La Renaissance : Dragonologie et grimoires de référence
Konrad von Gesner (1516-1567), grand naturaliste suisse, a écrit sur la linguistique, la philosophie, la pharmacopée et la médecine, la bibliographie, la minéralogie, la zoologie et la botanique. Dans son Livre des serpents, il affirme, assez désabusé :
« On trouve rarement cet animal (le dragon) si ce n’est dans les pays les plus chauds de la Terre. Et cependant, ce genre de serpent a habité dans nos Alpes mêmes. »
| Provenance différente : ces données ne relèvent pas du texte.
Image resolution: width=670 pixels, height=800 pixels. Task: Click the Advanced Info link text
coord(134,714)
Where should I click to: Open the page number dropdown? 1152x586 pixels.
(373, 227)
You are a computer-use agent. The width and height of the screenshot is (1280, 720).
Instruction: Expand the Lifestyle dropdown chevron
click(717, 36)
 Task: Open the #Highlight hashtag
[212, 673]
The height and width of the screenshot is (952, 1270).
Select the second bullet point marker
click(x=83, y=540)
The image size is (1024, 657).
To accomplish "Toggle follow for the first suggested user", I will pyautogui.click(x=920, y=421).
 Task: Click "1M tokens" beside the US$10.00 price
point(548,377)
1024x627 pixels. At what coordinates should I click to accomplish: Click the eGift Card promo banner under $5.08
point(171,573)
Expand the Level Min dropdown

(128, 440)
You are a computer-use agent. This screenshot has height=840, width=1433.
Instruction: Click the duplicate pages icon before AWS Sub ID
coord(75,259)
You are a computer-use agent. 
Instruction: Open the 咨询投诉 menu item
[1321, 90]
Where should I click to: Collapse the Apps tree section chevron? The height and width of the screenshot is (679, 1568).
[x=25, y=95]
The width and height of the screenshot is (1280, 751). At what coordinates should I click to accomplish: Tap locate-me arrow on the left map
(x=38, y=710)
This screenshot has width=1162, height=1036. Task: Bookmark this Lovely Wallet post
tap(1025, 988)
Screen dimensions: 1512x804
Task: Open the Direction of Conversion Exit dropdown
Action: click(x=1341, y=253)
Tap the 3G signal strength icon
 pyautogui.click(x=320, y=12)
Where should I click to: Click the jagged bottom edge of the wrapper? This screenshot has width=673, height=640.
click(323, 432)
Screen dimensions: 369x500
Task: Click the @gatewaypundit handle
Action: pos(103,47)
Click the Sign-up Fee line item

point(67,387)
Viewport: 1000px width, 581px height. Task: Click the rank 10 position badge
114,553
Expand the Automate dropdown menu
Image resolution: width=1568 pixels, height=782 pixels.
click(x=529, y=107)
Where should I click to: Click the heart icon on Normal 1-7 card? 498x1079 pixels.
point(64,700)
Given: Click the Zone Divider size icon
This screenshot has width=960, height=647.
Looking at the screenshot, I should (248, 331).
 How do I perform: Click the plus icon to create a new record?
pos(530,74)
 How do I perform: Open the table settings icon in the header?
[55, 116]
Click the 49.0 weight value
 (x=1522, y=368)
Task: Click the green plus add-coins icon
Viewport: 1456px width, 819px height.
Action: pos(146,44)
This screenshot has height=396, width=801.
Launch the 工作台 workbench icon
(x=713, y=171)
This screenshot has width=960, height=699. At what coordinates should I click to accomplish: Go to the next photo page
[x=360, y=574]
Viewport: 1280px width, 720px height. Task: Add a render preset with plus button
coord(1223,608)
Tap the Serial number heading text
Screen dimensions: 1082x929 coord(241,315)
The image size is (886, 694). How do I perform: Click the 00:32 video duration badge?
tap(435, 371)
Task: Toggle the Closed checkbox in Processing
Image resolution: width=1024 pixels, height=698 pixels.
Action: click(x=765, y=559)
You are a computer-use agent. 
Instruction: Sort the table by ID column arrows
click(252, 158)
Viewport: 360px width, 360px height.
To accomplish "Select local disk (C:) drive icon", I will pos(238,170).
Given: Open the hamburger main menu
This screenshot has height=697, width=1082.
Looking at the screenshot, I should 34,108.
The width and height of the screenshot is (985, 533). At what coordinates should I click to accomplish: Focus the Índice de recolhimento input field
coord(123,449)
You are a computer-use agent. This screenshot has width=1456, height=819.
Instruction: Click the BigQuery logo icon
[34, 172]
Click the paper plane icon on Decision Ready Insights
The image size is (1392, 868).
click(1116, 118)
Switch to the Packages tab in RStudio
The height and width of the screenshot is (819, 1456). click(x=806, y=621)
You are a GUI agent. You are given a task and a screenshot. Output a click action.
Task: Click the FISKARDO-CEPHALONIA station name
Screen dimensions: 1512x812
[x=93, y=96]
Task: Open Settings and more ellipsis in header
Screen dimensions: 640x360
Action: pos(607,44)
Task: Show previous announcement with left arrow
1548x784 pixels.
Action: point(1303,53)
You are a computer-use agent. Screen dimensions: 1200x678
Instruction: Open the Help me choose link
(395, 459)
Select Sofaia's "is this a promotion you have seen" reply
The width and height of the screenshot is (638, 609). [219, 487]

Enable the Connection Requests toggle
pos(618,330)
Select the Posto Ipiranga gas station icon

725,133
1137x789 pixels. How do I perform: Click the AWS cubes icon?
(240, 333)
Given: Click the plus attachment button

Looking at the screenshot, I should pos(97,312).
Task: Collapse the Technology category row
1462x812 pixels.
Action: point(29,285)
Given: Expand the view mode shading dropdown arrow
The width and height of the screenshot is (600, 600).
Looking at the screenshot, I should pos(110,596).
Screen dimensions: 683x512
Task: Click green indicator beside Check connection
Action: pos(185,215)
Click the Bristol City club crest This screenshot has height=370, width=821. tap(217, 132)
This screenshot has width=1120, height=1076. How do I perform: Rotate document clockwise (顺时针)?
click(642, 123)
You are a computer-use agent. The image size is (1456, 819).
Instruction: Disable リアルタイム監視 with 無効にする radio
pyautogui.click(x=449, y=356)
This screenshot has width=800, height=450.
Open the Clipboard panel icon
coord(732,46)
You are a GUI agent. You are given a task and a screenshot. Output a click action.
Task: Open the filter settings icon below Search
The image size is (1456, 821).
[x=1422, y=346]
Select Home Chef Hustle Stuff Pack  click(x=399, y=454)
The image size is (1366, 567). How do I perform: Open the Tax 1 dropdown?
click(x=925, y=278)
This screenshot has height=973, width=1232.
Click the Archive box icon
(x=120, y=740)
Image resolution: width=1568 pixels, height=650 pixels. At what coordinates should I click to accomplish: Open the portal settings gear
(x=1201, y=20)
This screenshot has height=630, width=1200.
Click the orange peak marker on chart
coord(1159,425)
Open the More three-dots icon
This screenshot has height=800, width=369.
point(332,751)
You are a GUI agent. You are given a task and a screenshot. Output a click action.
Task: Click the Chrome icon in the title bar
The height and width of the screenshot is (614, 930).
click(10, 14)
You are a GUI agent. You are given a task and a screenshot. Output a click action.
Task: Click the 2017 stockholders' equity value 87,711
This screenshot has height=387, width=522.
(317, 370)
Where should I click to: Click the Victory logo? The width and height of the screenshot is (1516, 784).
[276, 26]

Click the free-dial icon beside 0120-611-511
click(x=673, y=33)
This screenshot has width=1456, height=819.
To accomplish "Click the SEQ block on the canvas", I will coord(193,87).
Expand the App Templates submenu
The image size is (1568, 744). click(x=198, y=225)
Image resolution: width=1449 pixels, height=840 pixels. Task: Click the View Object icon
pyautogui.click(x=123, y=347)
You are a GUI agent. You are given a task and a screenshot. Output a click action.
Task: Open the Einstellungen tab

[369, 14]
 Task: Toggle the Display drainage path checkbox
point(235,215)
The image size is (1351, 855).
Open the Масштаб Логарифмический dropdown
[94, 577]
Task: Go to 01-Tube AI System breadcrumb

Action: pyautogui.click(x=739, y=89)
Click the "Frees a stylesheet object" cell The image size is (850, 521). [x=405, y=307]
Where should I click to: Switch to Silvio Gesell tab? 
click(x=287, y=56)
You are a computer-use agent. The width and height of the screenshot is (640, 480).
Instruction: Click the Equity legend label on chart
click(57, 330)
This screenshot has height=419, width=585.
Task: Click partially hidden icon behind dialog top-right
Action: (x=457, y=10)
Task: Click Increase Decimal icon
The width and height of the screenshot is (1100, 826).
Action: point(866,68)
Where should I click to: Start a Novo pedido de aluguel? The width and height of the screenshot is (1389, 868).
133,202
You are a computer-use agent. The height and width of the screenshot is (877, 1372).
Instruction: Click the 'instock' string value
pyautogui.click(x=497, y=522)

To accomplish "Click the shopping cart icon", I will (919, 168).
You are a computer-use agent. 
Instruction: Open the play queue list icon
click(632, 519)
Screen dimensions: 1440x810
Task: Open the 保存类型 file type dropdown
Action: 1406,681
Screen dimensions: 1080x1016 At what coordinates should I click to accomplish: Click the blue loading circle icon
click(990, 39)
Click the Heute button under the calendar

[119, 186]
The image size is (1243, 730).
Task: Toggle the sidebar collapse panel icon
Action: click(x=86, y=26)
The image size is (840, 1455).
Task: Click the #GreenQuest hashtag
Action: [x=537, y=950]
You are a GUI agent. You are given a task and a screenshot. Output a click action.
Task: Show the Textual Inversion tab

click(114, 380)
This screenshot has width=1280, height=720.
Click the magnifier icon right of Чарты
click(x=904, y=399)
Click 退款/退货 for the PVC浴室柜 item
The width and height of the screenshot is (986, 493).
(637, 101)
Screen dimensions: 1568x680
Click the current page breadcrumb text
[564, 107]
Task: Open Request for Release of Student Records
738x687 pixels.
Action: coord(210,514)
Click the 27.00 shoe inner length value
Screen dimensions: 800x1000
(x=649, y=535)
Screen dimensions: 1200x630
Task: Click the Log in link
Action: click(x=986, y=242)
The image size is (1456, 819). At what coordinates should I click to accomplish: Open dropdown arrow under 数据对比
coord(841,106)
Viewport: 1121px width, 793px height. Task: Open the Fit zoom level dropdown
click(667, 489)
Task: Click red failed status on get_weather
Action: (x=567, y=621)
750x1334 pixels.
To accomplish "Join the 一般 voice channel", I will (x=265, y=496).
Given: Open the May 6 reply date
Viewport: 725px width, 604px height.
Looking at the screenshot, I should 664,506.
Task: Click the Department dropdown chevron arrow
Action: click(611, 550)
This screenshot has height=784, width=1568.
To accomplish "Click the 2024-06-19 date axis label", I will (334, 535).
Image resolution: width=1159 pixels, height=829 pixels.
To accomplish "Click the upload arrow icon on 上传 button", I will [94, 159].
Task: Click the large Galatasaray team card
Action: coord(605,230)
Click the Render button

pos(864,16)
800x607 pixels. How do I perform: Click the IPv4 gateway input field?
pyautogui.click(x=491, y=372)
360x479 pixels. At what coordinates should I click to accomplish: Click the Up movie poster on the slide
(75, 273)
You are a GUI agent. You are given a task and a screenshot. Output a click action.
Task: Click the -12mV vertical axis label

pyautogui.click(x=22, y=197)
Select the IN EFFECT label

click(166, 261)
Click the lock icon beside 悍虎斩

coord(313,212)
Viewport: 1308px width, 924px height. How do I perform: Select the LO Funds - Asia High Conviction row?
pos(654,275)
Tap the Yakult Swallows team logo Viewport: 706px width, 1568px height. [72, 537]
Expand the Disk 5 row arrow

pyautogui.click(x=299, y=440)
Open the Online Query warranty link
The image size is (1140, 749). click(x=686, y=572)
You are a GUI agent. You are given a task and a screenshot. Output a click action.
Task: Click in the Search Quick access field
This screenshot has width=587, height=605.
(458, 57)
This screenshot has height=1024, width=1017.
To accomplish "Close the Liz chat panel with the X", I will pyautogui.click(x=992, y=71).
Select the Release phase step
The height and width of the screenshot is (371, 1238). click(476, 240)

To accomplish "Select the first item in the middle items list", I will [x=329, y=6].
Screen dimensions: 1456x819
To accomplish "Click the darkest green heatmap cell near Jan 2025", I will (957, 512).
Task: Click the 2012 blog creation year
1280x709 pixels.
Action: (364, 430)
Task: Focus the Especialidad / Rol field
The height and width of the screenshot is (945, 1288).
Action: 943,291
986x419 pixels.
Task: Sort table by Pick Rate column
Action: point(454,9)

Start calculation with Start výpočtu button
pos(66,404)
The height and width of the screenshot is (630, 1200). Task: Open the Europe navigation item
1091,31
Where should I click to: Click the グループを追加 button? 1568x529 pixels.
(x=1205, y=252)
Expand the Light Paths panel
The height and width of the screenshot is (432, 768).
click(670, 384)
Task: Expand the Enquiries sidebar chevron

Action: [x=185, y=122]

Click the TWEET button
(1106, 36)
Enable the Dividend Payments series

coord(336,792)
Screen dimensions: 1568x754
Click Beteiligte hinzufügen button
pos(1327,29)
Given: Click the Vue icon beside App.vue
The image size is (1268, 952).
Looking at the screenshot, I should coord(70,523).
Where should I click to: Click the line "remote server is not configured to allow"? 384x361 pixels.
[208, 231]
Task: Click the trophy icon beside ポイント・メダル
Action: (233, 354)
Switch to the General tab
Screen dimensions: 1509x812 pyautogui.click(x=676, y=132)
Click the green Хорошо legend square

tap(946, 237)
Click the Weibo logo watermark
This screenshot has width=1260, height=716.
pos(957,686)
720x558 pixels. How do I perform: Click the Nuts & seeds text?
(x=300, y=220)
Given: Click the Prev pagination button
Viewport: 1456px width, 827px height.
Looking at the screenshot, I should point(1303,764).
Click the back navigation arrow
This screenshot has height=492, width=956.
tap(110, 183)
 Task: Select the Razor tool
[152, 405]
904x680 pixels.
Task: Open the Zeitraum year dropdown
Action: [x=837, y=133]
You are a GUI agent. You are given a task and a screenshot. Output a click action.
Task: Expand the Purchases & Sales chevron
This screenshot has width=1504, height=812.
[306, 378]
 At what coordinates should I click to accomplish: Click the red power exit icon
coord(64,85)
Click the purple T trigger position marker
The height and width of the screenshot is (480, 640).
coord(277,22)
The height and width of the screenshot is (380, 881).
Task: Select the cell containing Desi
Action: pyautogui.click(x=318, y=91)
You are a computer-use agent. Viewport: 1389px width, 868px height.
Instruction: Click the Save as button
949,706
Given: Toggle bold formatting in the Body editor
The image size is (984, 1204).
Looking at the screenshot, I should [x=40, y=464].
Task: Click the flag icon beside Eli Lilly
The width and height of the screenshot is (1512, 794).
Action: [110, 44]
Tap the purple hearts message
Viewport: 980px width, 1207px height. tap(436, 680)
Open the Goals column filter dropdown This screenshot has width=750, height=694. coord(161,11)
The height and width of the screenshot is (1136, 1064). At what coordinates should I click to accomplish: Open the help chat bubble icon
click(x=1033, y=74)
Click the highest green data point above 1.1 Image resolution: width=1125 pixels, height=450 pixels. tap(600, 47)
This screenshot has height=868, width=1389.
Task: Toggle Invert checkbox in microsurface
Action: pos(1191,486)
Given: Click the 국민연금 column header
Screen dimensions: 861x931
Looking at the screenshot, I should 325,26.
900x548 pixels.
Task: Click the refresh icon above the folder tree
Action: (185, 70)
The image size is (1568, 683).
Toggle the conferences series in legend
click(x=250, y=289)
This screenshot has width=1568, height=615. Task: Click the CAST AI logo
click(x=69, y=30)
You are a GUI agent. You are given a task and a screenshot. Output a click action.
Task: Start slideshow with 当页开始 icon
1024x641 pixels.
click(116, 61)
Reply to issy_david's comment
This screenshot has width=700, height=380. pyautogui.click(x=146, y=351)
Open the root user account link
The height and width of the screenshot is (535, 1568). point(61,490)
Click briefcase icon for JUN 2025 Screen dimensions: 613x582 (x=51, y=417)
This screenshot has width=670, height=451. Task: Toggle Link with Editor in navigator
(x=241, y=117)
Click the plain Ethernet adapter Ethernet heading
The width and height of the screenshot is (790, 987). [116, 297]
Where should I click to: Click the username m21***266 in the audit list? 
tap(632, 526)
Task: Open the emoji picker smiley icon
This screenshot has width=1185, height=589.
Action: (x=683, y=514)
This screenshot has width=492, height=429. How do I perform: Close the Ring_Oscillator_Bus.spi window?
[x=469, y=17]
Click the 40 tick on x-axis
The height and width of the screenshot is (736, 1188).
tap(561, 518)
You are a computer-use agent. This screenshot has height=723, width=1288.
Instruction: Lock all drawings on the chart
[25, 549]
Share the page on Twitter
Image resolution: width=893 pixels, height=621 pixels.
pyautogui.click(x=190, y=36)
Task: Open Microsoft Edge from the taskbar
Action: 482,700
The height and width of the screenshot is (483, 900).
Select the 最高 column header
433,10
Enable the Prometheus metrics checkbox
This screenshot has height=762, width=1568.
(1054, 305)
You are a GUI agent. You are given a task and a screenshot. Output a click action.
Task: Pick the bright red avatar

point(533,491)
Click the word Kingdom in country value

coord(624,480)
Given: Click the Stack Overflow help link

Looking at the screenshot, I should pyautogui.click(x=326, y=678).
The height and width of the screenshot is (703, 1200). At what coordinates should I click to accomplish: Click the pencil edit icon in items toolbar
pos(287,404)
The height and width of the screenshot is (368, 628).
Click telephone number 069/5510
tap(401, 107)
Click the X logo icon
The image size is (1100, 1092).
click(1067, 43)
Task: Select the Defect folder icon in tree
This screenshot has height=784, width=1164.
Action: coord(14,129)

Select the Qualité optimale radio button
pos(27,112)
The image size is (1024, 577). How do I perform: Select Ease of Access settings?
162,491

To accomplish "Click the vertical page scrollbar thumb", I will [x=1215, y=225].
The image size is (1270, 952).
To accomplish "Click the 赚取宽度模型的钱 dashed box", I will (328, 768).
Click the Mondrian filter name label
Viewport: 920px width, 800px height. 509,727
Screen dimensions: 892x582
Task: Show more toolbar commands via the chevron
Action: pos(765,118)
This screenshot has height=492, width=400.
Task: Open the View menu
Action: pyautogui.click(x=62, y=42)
La science mondiale doit beaucoup à Ulysse Aldrovandi (1522-1605), professeur d’Histoire naturelle dans la très célèbre université de Bologne, qui consacra sa vie et sa fortune à l’étude des dragons. Tout au long de son existence, il collectionna des renseignements sur les dragonnidés, puis les réunis dans son Histoire naturelle des serpents et dragons qui fut publiée après sa mort. Il acquit de nombreux objets dragonnesques qu’il garda dans son cabinet de curiosités, et fit peindre 8000 tableaux représentant toutes sortes d’animaux, y compris les dragons. On s’accorde aujourd’hui à penser qu’Ulysse Aldrovandi est l’inventeur de ce qu’on appellera plus tard un musée d’Histoire Naturelle. La chose qui donne le plus de regret est que son cabinet n’a pas été sauvegardé en entier : on y trouvait un dragon éthiopien séché.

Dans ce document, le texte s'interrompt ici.